To the Editor: An 8-y-old girl from Odisha, product of non-consanguineous marriage with uneventful antenatal and postnatal history was referred to us for workup of severe anemia. She became symptomatic from 6 mo of age, receiving regular blood transfusions at 1–2 mo intervals. On examination, she had severe pallor and icterus with splenohepatomegaly. Lab investigations were suggestive of hemolytic picture {Hb: 3.0 g/dl, LDH: 1775, Reticulocyte count: 13.5%, peripheral smear: normocytic normochromic, unconjugated hyperbilirubinemia [Bilirubin (Total/Direct): 6.9/0.7]}. HPLC of the child and both parents were normal. Direct Coombs test and osmotic fragility test were also non-contributory. Hence, a strong probability of erythrocyte enzymopathies was kept, however, G6PD and pyruvate kinase were in normal range. So, possibility of other rare enzymopathies was considered, but as their estimation is not commercially available, Next-generation sequencing (NGS) was conducted which revealed a novel homozygous missense mutation in exon 7 of Adenylate kinase (AK1) gene (c.518T>G) causing amino acid substitution of Glycine for Valine at codon 173 (p. Val173Gly).

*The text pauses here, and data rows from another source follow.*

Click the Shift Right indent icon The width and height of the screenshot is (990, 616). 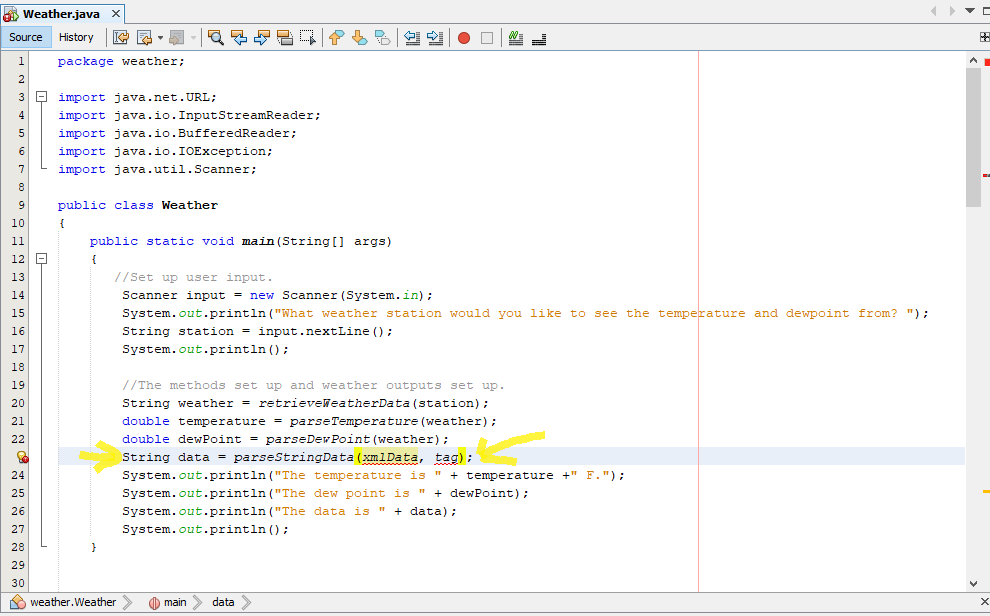pos(434,37)
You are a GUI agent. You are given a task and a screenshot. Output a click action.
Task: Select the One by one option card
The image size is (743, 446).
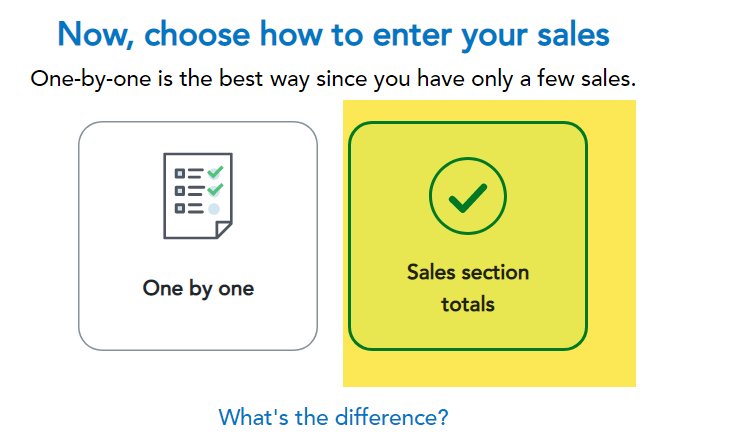[198, 236]
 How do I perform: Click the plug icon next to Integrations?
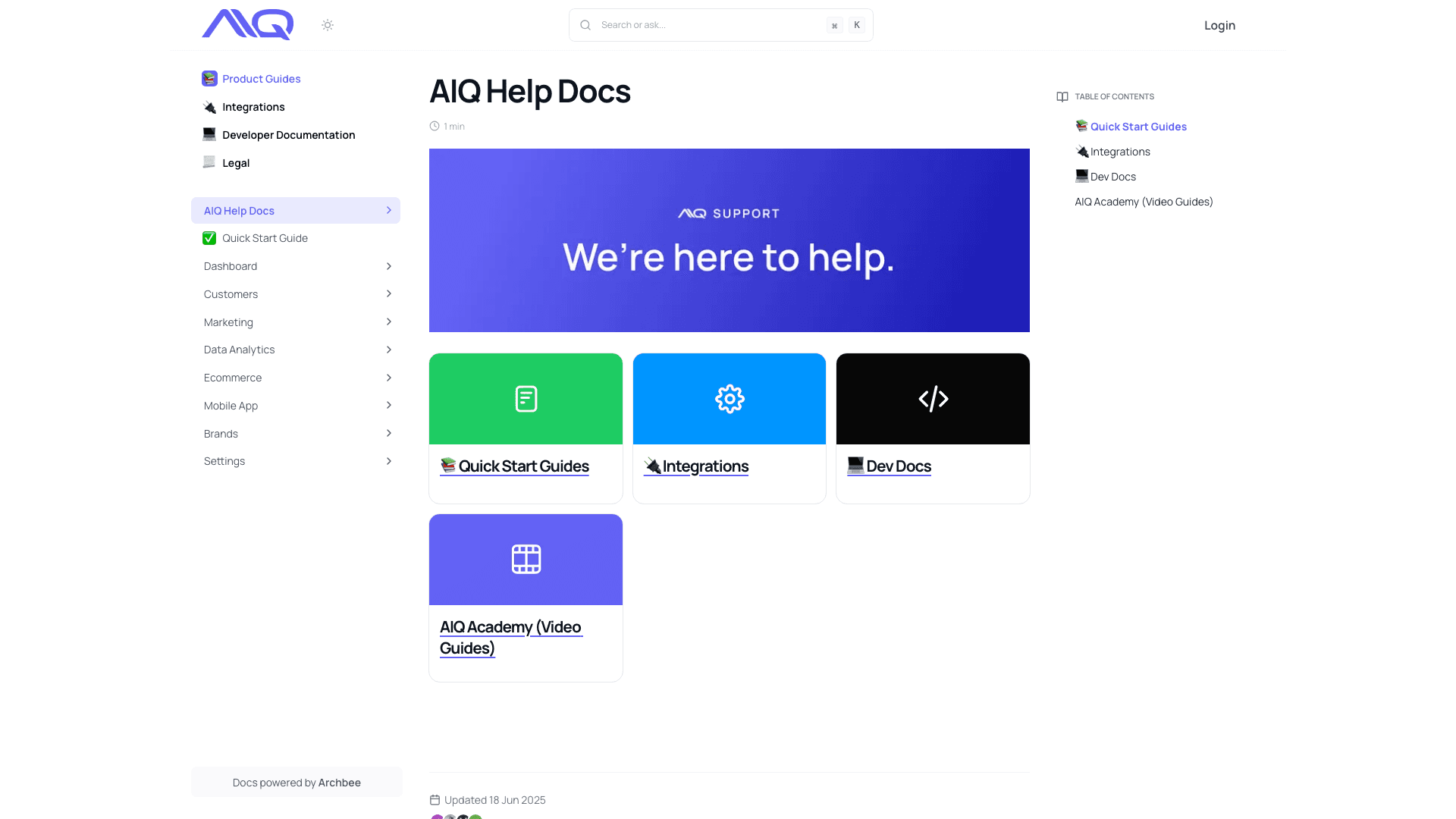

Erythrocyte adenylate kinase (AK) deficiency is an extremely rare cause of congenital hemolytic anemia [1], to date described only in 14 unrelated families worldwide. It is inherited in autosomal recessive manner and 11 specific mutations in AK1 gene have been described in literature so far [2]. Our patient had a novel homozygous missense mutation of AK1 gene that has not yet been reported in literature. Moreover, this is the fourth case of AK deficiency to be reported from India and first such case from eastern part of country [34].

In conclusion, AK deficiency should be kept in differential diagnosis of hereditary anemias unexplainable by hemoglobinopathies, RBC membrane defects or common enzymopathies like G6PD deficiency. However, enzyme assay for such rare enzymopathies is not readily available commercially, posing a diagnostic challenge to clinicians. Such cases mandate NGS for confirmation of diagnosis.